First, we’ll need to multiply both sides by 𝑎 plus 𝑏. So, we can cancel the 𝑎 plus 𝑏 in the denominator on the right-hand side. So, that’s two 𝑎 times 𝑎 plus 𝑏 is equal to two 𝑎𝑏. Let’s distribute the two 𝑎 on the left-hand side. Two 𝑎 times 𝑎 is two 𝑎 squared and two 𝑎 times 𝑏 is two 𝑎𝑏. So, we’ve got two 𝑎 squared plus two 𝑎𝑏 is equal to two 𝑎𝑏. Now, let’s try to eliminate 𝑏 from the left-hand side by subtracting two 𝑎𝑏 from both sides.
On the left, two 𝑎𝑏 minus two 𝑎𝑏 is nothing. But unfortunately, on the right, we’ve also got two 𝑎𝑏 minus two 𝑎𝑏. We haven’t got an equation with 𝑏 as the subject. We’ve just eliminated it altogether. Well, still, this says that two 𝑎 squared is zero. And this means that 𝑎 must be zero. If we traveled at zero kilometers an hour to granny’s, we wouldn’t have gotten there at all.

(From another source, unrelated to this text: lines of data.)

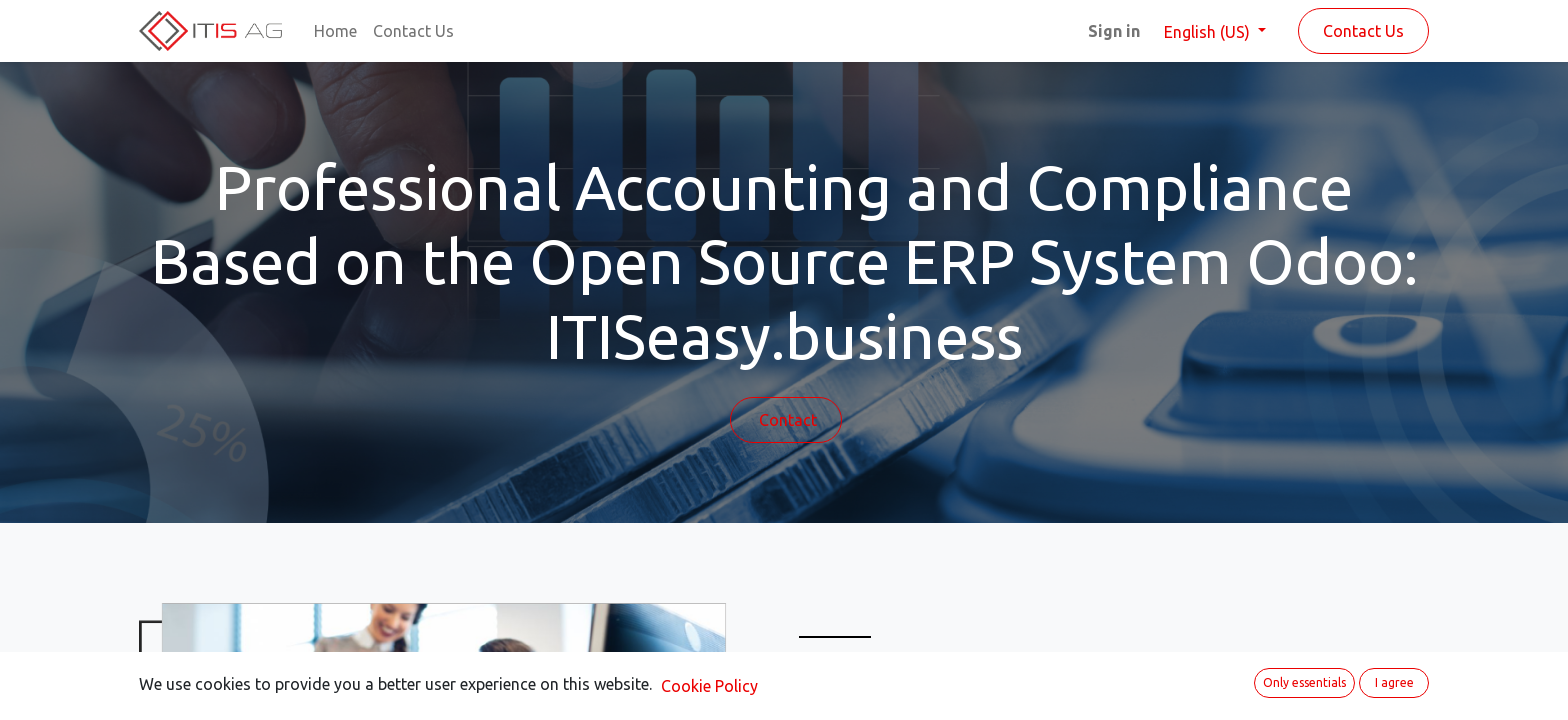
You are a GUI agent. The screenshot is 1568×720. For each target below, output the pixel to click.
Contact (786, 420)
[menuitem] (335, 31)
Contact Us (1363, 31)
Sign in (1114, 31)
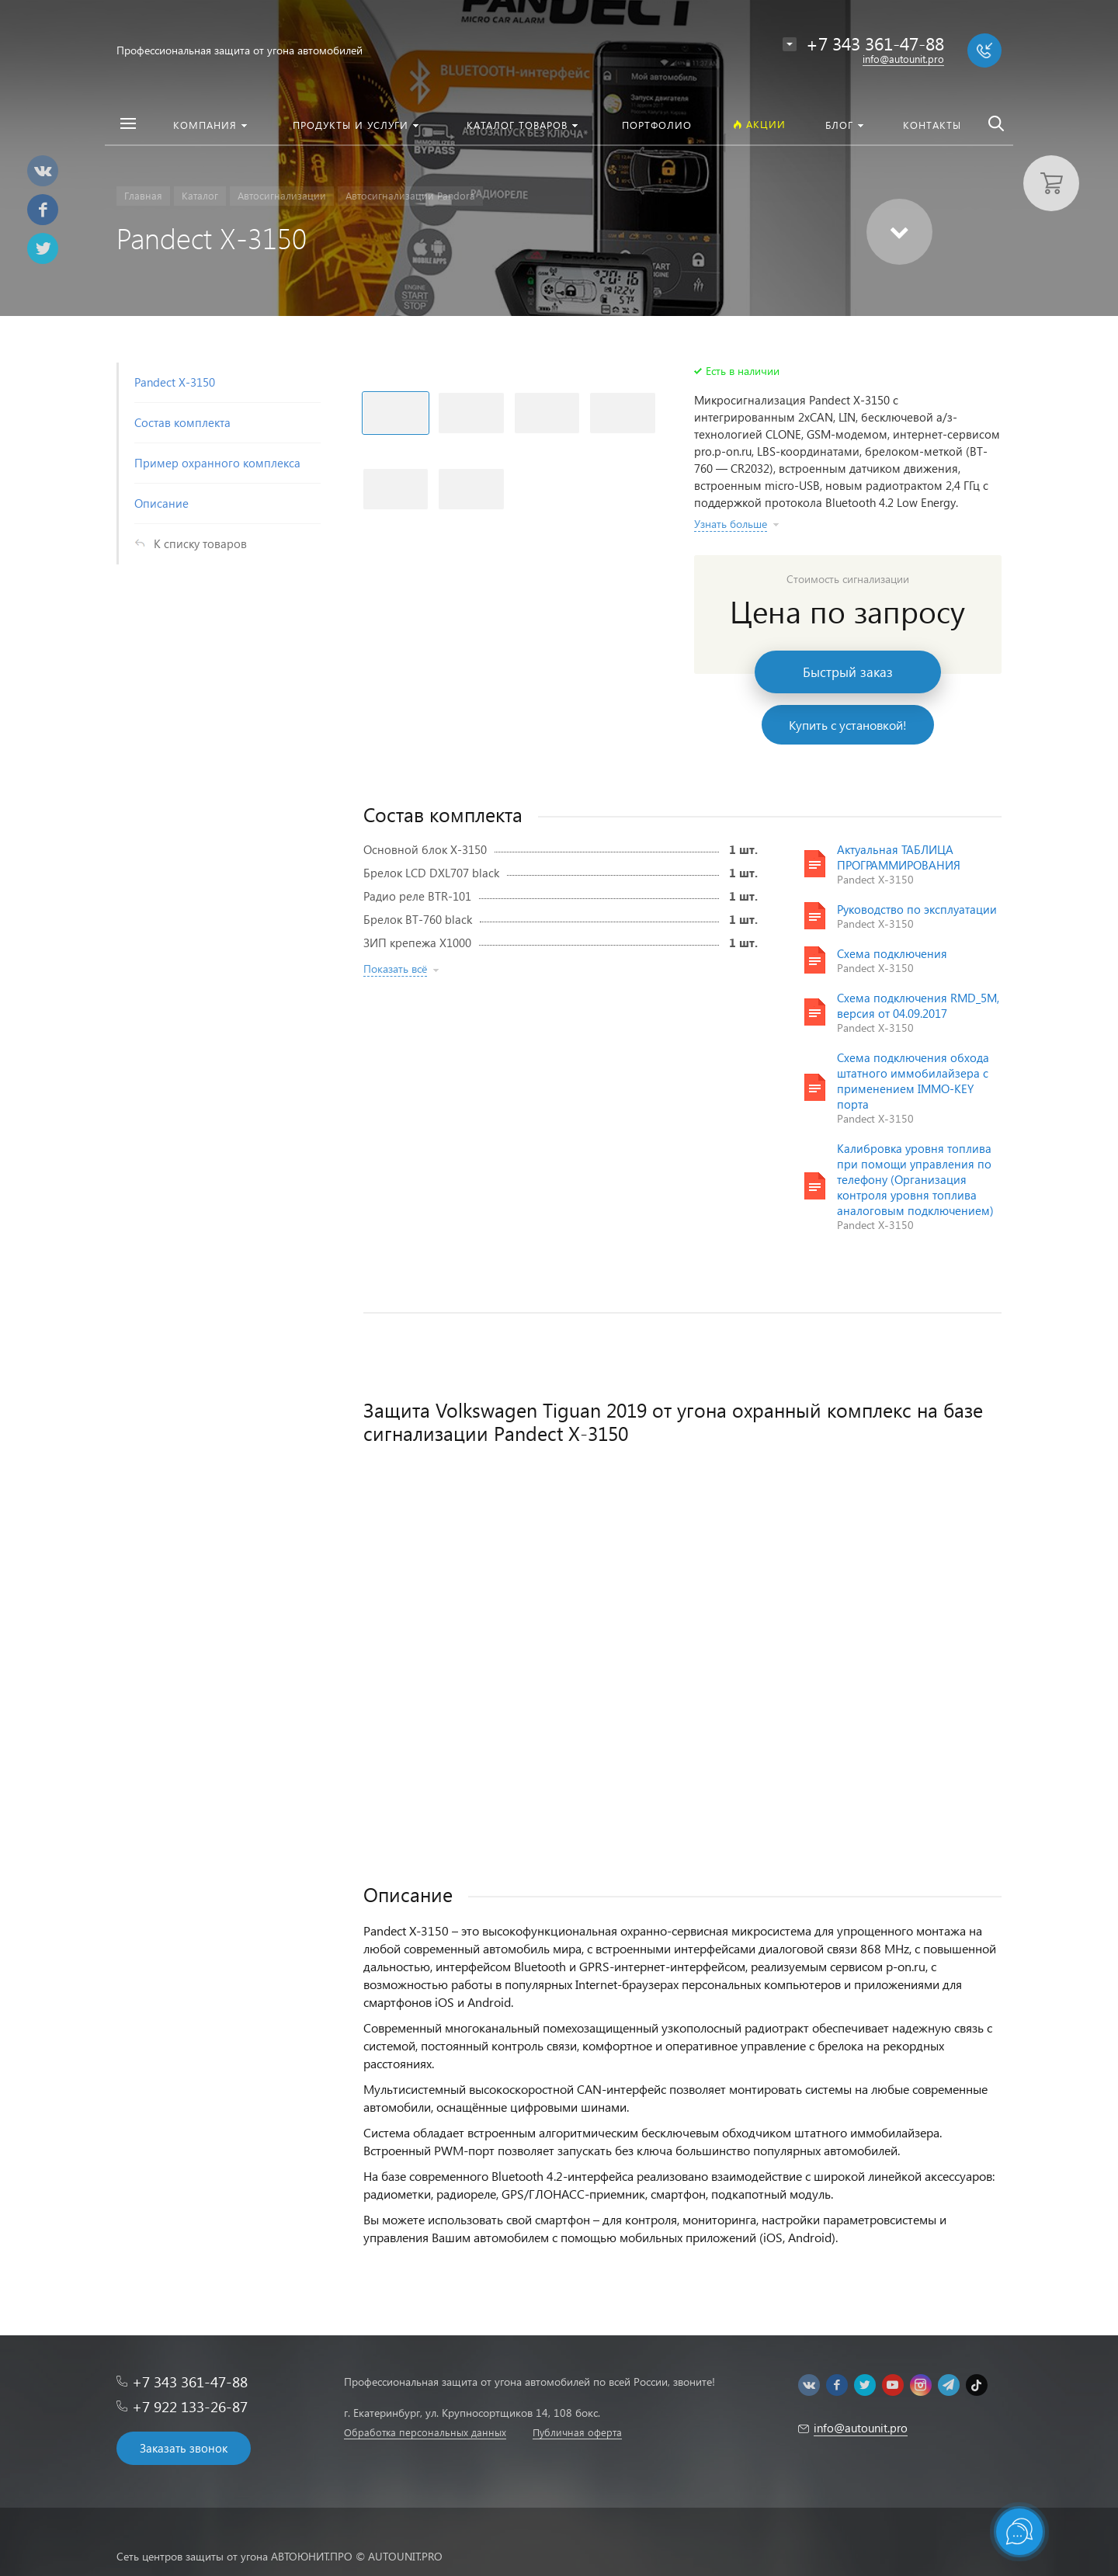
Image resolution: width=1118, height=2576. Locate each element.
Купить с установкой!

Okay, let’s take a step back.
What if we’ve factored out the 𝑏 to get 𝑏 times two 𝑎 minus two 𝑎 at this point? Then, we could divide both sides by two 𝑎 minus two 𝑎 and then cancel it from the right-hand side to leave us with two 𝑎 squared over two 𝑎 minus two 𝑎 equals 𝑏. For now, let’s put aside the issue that we’ve just divided something by zero, which is a real no-no in math. This puzzle isn’t a divide-by-zero problem, but I just wanted to take a look at something.
Now, we’ve got an expression for 𝑏 in terms of 𝑎. But if you look at it, two 𝑎 minus two 𝑎 is zero. So, it means that 𝑏 is equal to something divided by zero. 𝑎 is a positive nonzero speed. So, if we square it, then double the answer, we certainly have a positive number. Now, we’ve got a positive number divided by zero, which is undefined. Oh dear! If instead of being zero in the denominator though, we thought about smaller and smaller positive values. We can see that this expression for 𝑏 is going to give us larger and larger values.
For example, 16 divided by eight is two. But as we make the denominator smaller, closer to zero, the answer gets bigger and bigger and bigger. And similarly, as two 𝑎 minus two 𝑎 gets closer to zero, then the value of 𝑏 gets larger and larger. Taking this to the extreme, we can say that the limit of 𝑏 as two 𝑎 minus two 𝑎 gets closer and closer to zero from the positive direction is positive ∞. To make the overall average speed twice as fast as the speed on the way to granny’s, we’ll need to travel infinitely fast on the way home.
So, what’s going wrong? Well, let’s take another look at the puzzle. We travel from home to granny’s at 𝑎 kilometers an hour. Then, we say we want the average speed for the whole journey, which is exactly twice as far, to be twice that of the first part. Now, traveling twice the speed means you get twice as far in the same time. Granny was tricking you. However fast or slow you traveled to granny’s, if the average speed of going there and back is twice the speed of going there, then you’d be traveling twice as far in the same time. That means it would take exactly the same amount of time to travel to granny’s and back as it did to travel just there, which means you’d have to do the return part of the journey in zero time or infinite speed.
Granny’s puzzle really sounded like it was something we were gonna be able to answer. But after a bit of working and a bit of thinking, we can see that it isn’t possible to run home fast enough to make the overall average speed there and back twice as fast as the average speed on the way there.